La grande cacophonie de la rencontre. Une symbiose émotive et fracassante entre la foule sur Sainte-Catherine et la masse qui se rend vers le parc Émilie-Gamelin. Au son de l’harmonica, les manifestants scandent avec force «Students will never be defeated».

Toutes les régions, toutes les facultés sont représentées par des slogans comme:
«C’est pas parce qu’on est danseuse, qu’on est niaiseuse» (danse)
«Pas besoin de sexe, on s’fait fourrer» (sexologie)
«Un calcul non justifié, ça vaut rien dans un examen» (génie)
«Beauce en beau calice»
«Les étudiants de Rimouski en beau maudit» (régions)

«Angry Anglos en grève», une pancarte ironiquement tenue par des étudiants en Littérature française. Ils commentent: «Nous sommes très surpris que McGill soit aussi présent dans les rues aujourd’hui. Nous n’aurions jamais cru cela possible!» Guillaume, en deuxième année en littérature française à McGill ajoute: «C’est libérateur de manifester. Tant pis les conventions sociales, on crie notre mécontentement!»

Les traditionnels «Education is a right», côtoyaient les slogans de mauvais goût «Charest on aura ta peau».

«Aux îles-de-la-Madeleine, si les frais de scolarité augmentent, aller à l’école va nous coûter deux fois plus cher qu’ailleurs» rappelle une jeune femme qui brandit le slogan «Les Madelinots vont manquer le bateau». En effet, pour pallier à l’augmentation, les Madelinots risquent de ne plus choisir le système d’éducation québécois, mais plutôt de passer directement du secondaire à l’université anglophone du Nouveau-Brunswick.

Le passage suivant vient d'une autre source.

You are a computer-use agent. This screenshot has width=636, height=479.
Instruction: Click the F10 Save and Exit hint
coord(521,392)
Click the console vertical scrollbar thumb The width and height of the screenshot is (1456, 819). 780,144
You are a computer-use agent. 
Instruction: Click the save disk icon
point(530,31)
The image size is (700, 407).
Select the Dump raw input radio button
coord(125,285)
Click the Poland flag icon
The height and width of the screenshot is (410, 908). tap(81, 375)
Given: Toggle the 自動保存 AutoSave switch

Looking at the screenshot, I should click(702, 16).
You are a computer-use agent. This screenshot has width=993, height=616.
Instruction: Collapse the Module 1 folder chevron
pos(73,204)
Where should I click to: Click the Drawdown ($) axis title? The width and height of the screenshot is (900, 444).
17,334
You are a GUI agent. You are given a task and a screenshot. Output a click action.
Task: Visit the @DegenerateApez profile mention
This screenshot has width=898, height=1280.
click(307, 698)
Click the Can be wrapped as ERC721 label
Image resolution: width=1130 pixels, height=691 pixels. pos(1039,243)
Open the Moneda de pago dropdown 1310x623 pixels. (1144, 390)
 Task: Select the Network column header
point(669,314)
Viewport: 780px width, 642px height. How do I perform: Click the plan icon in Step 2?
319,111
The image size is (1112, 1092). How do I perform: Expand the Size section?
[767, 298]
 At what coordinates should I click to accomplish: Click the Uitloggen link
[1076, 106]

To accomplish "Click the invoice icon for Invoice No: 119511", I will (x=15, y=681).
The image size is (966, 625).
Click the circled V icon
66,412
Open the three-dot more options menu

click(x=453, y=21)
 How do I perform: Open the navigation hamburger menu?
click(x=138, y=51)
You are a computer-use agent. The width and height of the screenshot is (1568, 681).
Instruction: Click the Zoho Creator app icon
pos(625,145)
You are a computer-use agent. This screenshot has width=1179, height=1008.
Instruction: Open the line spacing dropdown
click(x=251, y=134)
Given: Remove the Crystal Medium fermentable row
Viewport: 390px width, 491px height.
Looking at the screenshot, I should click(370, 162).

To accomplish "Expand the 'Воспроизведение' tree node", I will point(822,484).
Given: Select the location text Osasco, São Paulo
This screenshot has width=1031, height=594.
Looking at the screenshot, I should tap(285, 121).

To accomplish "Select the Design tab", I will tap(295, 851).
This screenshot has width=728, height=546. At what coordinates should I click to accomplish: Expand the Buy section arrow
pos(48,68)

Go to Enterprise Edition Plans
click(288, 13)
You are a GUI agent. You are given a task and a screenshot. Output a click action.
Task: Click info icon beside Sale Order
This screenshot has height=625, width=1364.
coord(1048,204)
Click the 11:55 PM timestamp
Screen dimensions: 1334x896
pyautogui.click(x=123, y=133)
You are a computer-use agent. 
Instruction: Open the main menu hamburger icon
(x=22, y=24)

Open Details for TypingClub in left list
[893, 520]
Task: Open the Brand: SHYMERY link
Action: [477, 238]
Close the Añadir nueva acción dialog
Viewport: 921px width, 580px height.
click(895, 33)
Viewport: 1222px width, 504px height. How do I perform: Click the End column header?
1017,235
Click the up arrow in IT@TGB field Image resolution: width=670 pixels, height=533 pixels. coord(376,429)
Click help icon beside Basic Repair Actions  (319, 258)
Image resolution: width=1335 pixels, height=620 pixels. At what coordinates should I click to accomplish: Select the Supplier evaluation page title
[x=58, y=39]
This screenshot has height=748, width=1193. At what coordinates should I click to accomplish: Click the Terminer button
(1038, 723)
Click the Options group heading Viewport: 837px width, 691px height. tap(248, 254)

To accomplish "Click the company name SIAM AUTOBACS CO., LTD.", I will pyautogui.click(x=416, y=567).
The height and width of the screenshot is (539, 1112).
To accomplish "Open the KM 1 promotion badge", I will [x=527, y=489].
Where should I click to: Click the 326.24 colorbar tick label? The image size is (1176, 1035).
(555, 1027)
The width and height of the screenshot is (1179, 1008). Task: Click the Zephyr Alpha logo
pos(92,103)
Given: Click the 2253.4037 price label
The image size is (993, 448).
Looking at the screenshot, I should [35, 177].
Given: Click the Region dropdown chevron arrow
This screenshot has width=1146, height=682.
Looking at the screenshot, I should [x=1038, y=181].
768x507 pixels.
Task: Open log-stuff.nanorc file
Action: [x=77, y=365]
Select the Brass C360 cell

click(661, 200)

Des affiches telles que «I left British Colombia for that?!?» rappellent la diversité des manifestants dans les rues.

Aux fenêtres d’un immeuble, de jeunes enfants à la garderie regardent avec curiosité la foule dans la rue, alors que les étudiants leurs envoient la main et hurlent en chœur: «C’est pour eux qu’on est là!».

Des opportunistes scandent un «Occupy Montreal» qui détonne.

«Now we can’t afford to go to Hogwarts» «L’UQAM est plus chère que Poudlard»… De tous les slogans, le meilleur est sans conteste «Avec une meilleure éducation on aurait des slogans moins cons».